“There’s a Bigfoot in my treehouse.”
Bucky looked up from his paperwork and peered over the rim of his glasses.
“What was that, Little Bit?”
Tabitha, Bucky’s 7 year old daughter, was wringing her hands as she stood in the doorway between the kitchen and the back yard.
“Treehouse,” she pointed vaguely behind her. “Bigfoot.”
“That’s what I thought you said,” Bucky put down his papers and took off his glasses. “Have you been watching monster movies with the Strode girl again?” Tabitha stepped closer and took Bucky’s hand, urging him to move.
“I think he’s dead.”
While Bucky didn’t really think his daughter had discovered a legendary creature in their back yard, the words ‘he’s dead’ were enough to inspire urgency in him. Together they made their way to the base of the tree that held Tabitha’s playhouse.

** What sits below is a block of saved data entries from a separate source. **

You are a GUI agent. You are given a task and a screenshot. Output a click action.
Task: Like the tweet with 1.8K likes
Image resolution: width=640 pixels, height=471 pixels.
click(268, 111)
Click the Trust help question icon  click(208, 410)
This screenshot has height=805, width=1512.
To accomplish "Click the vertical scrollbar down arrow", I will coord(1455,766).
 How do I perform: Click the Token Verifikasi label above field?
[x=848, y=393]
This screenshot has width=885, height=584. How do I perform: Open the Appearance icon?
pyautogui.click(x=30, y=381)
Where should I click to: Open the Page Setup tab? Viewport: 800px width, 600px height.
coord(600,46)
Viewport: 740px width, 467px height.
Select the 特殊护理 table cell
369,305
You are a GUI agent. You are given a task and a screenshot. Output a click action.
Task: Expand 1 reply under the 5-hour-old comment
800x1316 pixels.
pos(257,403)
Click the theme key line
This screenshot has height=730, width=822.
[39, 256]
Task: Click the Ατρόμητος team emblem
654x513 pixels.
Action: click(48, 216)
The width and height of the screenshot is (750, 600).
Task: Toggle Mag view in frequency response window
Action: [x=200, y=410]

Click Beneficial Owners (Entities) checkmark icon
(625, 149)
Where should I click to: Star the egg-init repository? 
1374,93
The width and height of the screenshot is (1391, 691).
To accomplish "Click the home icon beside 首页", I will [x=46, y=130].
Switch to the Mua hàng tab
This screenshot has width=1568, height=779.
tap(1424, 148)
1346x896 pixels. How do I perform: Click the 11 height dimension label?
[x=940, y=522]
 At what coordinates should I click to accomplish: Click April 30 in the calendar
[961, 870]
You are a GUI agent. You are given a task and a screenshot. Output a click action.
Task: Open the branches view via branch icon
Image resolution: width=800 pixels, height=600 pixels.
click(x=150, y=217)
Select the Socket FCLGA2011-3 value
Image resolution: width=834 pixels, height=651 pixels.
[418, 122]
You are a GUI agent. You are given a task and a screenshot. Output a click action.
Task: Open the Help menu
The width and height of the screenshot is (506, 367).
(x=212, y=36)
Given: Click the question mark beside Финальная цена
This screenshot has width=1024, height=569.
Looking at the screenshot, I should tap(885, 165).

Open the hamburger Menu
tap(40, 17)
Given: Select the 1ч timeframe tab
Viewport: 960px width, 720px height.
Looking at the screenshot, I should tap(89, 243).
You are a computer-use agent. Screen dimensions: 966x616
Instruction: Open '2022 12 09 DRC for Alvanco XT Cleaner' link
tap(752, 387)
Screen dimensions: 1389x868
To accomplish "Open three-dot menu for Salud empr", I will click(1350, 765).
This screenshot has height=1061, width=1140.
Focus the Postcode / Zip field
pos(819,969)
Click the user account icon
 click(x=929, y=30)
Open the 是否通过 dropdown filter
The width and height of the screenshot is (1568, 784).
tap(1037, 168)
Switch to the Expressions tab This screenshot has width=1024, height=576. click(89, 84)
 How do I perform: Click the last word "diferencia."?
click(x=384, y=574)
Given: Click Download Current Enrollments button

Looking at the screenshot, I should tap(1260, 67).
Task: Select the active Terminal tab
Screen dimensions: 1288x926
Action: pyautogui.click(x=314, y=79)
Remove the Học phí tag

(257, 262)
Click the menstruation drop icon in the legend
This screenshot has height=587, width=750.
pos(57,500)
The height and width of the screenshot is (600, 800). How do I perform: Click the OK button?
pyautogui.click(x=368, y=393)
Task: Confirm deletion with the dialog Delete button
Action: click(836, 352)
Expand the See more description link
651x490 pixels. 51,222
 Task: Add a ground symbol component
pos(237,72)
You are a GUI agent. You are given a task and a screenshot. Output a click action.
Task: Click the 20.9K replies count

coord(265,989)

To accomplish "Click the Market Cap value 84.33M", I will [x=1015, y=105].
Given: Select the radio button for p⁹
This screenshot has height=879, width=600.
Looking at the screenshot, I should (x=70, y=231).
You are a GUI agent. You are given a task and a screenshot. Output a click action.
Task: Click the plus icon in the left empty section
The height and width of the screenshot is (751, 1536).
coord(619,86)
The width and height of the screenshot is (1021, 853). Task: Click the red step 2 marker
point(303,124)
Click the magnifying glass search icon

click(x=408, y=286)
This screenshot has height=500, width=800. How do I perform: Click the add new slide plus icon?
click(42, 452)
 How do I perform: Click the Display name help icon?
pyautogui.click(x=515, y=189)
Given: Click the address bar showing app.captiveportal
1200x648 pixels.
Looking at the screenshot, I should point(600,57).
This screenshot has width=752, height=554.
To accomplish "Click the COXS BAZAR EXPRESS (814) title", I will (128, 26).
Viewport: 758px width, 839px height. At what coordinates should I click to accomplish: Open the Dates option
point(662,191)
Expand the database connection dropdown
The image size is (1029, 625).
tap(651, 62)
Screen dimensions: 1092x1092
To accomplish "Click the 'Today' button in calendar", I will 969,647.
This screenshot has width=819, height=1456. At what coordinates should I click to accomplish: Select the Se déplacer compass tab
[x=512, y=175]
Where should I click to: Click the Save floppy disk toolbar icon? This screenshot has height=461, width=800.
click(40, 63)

“You stay here,” Bucky informed her. She nodded once and Bucky turned to start up the ladder.
It wasn’t a Bigfoot.
Bucky could see how Tabitha may have come to that conclusion. The figure lying unconscious in her treehouse was tall and broad, with shaggy brown hair and a beard. He was also wearing a horsehair coat that almost matched in shade. Carefully, Bucky edged closer. He could see the slight movement in this man’s chest that confirmed his breathing. Reaching out a hand, Bucky touched the man’s shoulder and shook.
“Hey,” he whispered.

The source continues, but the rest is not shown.